Stored data:
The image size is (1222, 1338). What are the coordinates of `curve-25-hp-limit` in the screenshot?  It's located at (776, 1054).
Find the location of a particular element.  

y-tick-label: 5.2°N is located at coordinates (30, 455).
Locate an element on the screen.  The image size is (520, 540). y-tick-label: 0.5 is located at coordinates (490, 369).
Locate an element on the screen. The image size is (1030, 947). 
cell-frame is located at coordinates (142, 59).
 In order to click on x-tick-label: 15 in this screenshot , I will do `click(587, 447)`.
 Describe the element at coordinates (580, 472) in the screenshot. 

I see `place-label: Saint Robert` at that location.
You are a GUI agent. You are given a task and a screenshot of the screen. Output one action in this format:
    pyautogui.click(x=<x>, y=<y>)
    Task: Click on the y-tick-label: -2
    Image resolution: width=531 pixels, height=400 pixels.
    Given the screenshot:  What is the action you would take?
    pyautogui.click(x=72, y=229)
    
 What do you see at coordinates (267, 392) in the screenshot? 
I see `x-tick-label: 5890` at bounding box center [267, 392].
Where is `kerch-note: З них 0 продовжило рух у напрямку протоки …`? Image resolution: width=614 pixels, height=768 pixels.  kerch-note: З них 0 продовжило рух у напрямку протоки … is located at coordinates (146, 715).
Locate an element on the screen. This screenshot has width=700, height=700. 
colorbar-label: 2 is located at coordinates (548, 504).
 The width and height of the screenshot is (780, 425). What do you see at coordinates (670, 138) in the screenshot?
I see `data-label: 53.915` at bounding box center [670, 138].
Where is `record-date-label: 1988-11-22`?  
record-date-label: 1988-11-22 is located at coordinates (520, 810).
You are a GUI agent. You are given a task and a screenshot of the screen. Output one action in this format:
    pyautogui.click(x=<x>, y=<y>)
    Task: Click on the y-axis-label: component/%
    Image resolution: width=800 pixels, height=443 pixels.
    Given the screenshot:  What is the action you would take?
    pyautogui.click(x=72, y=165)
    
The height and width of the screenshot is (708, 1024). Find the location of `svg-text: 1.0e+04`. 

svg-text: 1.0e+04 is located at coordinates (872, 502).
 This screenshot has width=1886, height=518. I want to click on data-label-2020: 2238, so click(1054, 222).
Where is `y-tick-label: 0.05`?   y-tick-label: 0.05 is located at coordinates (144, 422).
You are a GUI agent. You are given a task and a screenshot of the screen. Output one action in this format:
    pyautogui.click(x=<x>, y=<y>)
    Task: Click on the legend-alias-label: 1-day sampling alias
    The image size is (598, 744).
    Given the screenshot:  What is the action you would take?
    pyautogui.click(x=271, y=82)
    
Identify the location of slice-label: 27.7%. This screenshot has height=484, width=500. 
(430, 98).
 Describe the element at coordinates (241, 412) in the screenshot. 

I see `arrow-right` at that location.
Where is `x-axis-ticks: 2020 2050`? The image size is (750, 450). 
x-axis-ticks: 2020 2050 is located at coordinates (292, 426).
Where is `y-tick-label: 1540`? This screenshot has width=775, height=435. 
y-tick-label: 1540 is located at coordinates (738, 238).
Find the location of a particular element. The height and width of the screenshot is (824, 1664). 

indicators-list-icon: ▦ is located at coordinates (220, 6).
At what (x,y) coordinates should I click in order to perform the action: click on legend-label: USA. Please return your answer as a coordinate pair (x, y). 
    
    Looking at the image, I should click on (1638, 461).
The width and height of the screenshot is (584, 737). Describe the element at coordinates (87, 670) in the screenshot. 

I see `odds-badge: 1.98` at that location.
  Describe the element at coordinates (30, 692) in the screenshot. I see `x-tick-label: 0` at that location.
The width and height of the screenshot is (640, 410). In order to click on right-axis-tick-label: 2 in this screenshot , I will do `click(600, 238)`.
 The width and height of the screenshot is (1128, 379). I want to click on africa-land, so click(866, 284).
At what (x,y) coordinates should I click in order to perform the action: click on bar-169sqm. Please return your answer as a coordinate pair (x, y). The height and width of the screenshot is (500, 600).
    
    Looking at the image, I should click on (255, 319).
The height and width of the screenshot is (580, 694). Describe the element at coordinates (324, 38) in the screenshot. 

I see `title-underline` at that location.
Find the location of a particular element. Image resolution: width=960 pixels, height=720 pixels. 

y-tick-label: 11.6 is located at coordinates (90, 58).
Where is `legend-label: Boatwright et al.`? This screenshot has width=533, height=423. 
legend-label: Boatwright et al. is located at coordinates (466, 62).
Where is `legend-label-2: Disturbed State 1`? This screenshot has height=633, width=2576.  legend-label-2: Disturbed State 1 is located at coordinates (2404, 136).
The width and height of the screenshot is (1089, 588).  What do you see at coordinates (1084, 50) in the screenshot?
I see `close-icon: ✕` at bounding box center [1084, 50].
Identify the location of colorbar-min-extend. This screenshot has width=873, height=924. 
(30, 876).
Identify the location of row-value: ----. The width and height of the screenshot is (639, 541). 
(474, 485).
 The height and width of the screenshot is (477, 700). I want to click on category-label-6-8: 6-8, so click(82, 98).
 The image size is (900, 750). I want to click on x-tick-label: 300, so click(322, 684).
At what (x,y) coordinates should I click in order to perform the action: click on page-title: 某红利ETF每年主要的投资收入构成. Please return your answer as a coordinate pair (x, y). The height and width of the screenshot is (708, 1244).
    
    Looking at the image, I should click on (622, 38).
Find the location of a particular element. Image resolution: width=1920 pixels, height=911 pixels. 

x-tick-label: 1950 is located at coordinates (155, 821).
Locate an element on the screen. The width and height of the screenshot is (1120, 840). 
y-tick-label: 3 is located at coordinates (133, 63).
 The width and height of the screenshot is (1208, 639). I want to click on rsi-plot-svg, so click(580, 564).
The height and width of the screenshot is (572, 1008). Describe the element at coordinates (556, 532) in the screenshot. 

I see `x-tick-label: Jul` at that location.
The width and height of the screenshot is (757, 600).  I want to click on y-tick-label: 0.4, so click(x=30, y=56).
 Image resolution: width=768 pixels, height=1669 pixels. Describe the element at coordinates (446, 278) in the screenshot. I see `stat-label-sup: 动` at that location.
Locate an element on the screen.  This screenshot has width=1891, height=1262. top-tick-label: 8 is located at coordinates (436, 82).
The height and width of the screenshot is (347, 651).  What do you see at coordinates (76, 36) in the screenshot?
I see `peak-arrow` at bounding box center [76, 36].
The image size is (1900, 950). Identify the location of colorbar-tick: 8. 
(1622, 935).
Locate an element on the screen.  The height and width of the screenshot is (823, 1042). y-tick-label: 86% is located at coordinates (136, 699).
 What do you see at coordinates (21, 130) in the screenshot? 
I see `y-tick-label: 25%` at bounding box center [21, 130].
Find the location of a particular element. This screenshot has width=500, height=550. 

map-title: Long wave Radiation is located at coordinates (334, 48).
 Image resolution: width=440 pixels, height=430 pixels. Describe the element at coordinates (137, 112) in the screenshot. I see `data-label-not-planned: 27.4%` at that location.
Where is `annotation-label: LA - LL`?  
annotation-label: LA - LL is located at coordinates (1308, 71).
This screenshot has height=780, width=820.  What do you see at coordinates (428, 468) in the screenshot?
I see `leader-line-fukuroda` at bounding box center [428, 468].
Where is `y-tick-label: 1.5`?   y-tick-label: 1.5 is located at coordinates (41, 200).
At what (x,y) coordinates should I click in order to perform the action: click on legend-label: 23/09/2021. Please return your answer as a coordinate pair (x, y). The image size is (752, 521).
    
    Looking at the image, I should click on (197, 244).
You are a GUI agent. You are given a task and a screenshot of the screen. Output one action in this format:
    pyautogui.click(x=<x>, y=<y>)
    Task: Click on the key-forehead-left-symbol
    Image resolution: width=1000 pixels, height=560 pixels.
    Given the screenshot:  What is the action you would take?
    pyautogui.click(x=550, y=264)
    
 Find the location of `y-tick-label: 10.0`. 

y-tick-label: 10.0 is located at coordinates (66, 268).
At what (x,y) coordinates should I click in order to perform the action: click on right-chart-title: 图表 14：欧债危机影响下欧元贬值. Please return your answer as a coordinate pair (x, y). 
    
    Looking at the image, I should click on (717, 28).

WHAT THE TASK REQUIRES:
Copy the material above word for word, from the line containing "The width and height of the screenshot is (584, 737)." through the line containing "The width and height of the screenshot is (1128, 379).", with both of those lines included.

SOLUTION TO THIS EXERCISE:
The width and height of the screenshot is (584, 737). Describe the element at coordinates (87, 670) in the screenshot. 

I see `odds-badge: 1.98` at that location.
  Describe the element at coordinates (30, 692) in the screenshot. I see `x-tick-label: 0` at that location.
The width and height of the screenshot is (640, 410). In order to click on right-axis-tick-label: 2 in this screenshot , I will do `click(600, 238)`.
 The width and height of the screenshot is (1128, 379). I want to click on africa-land, so click(866, 284).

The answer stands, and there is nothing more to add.